Maybe I’ll put on some Buzzcuts instead.
 

·
Registered
Joined
·
115 Posts
Discussion Starter · #14 ·
I believe that had to do with where I hit him. No diaphragm cut and he would have blessed more to the outside? He ran straight uphill, so if I did cut the diaphragm, that would answer why he bled all internally?
 

·
Registered
Joined
·
402 Posts
When I was young (50 years ago) the common thought among hunters here at that time was partial penetration was desirable thinking the half of arrow outside would be hitting stuff as the deer runs causing more internal damage while the shaft kept the wound open for a good blood trail. Now a days it’s all about full penetration.
 

·
Registered
Joined
·
19 Posts
The true cut on contact head is essential for max penetration. I think sometimes the blood trail lacks because unlike a head with a chisel tip the skin is punctured so fast it doesn't stretch and create a larger hole. Ive noticed that with deer ive shot with true coc vs heads like slick trick and exodus with my compound.

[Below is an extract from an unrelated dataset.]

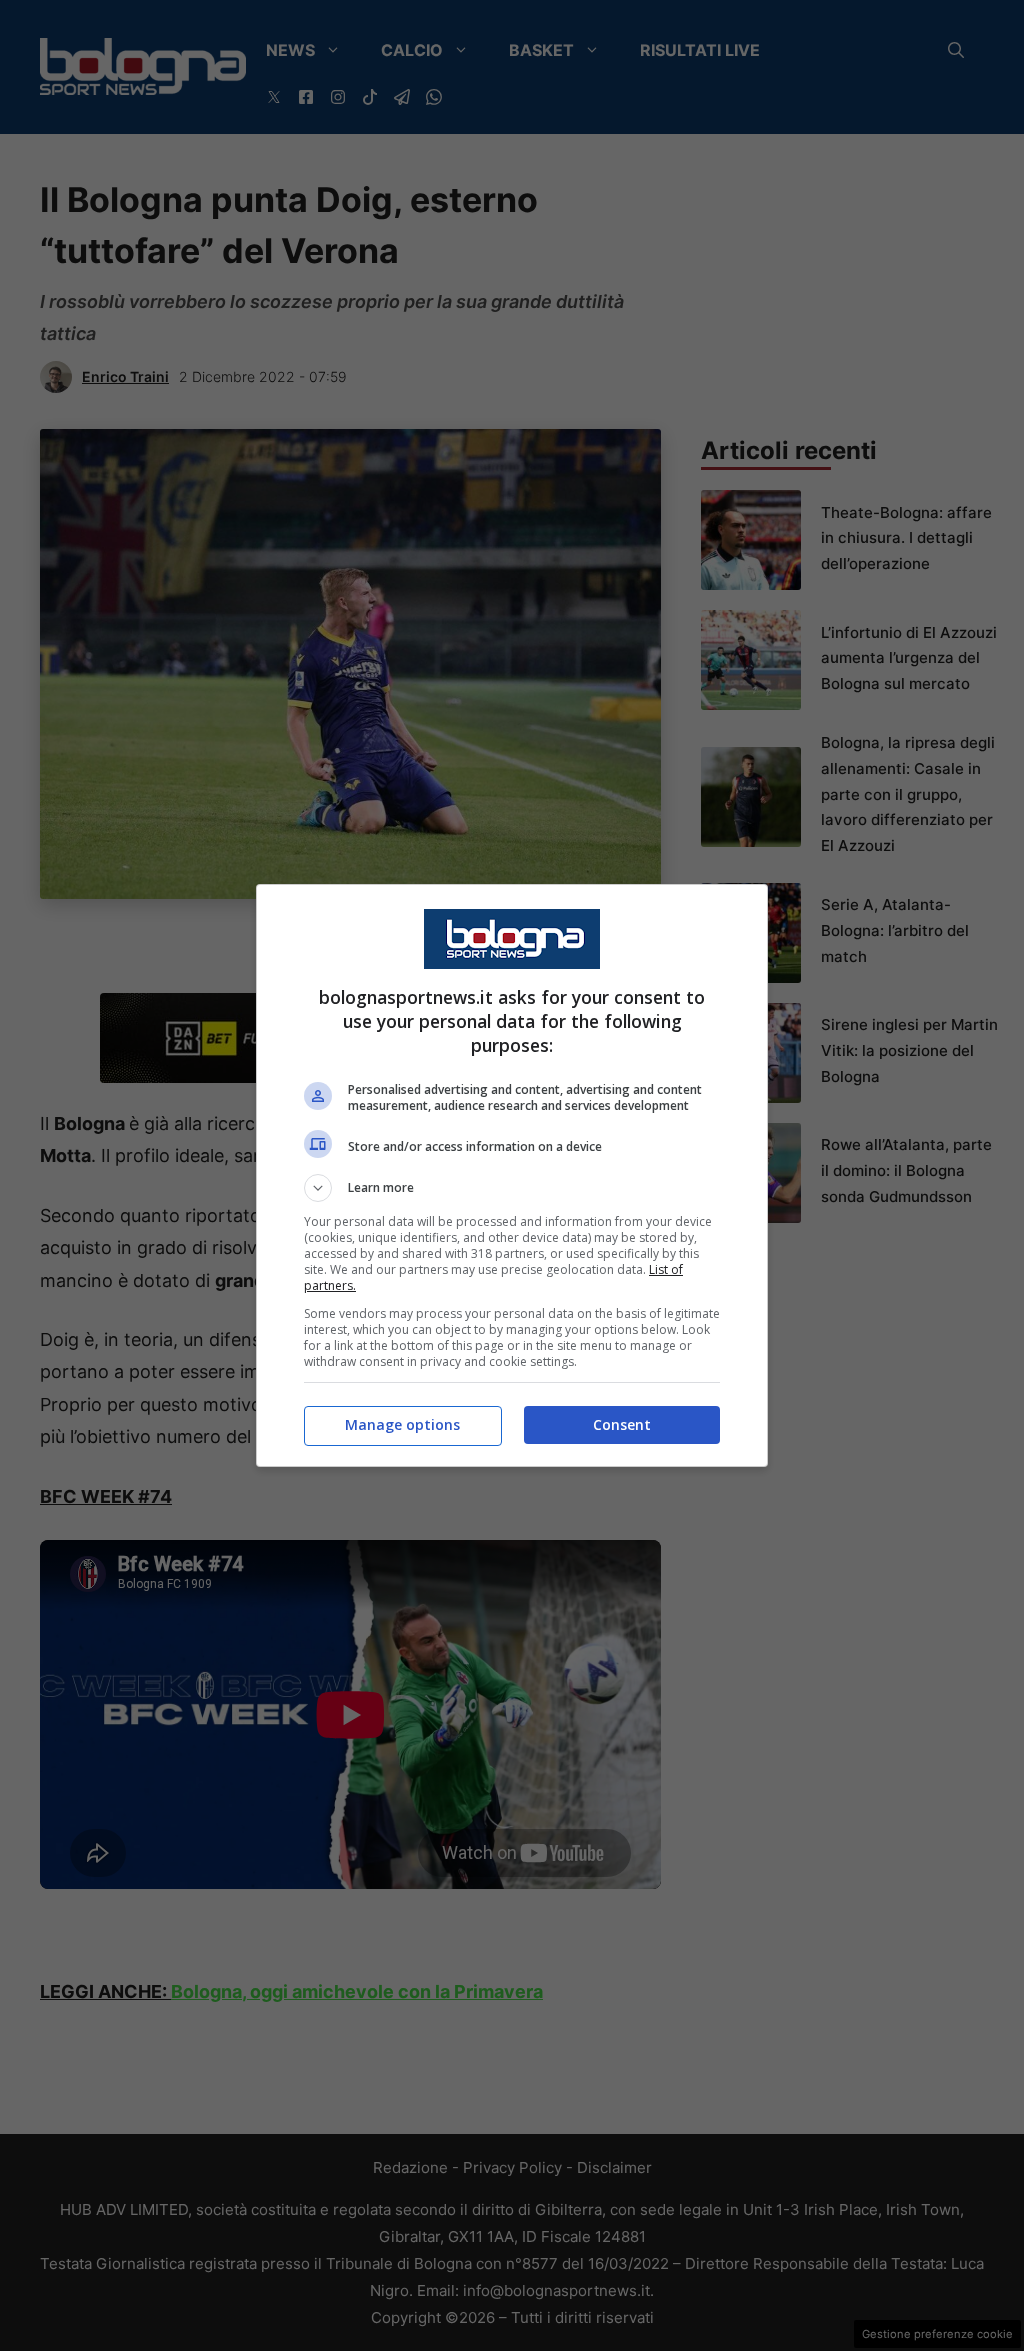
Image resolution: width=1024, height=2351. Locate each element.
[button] (512, 1188)
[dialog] (512, 1175)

My guess is that deer sprinted 50 yards, stopped, stood there looking back and fell over.
 

·
Registered
Joined
·
37 Posts
I've shot one deer with stingers. I shot it near the end of shooting light, and I knew I didn't get a full penetration. I could see the fletches as it ran off, so at least I knew the location was good. Unfortunately it started raining about 15 minutes later. I didn't end up finding the deer until about 2 a.m. It had bedded down about 75 yards away, down a gulley of course. Because of the rain it took forever to find the blood trail. The only blood left was on the UNDERSIDE of the ferns and leaves. Once my wife figured that out, it only took about an hour to find.

At first I was pretty disappointed, but in retrospect I learned a couple of good lessons. And I figure the blood trail couldn't have been too bad if it survived a few hours of rain. I did swap my blades over to the buzz cut style though.
 

·
Registered
Joined
·
209 Posts
I always felt when it comes to blood, it’s how you hit them. Broncman put a good shot on that doe. It just works out that way sometimes. Been there more times than I care to remember.
 

·
Bart Harmeling
Joined
·
3,491 Posts
I think blood trails are similar to spinning a roulette wheel. Think about the anatomy of animals. There is a layer of hide, a layer of subcutaneous tissue, one or more layers of muscle, and two layers of pericardium. When an arrow goes through these and out the other side, the wound canal is lined up for an instant. Then the animal moves and each layer goes its own separate direction and the wound canal stands a very high chance of being blocked. Do your best, but be prepared to follow pinhead sized droplets by headlamp.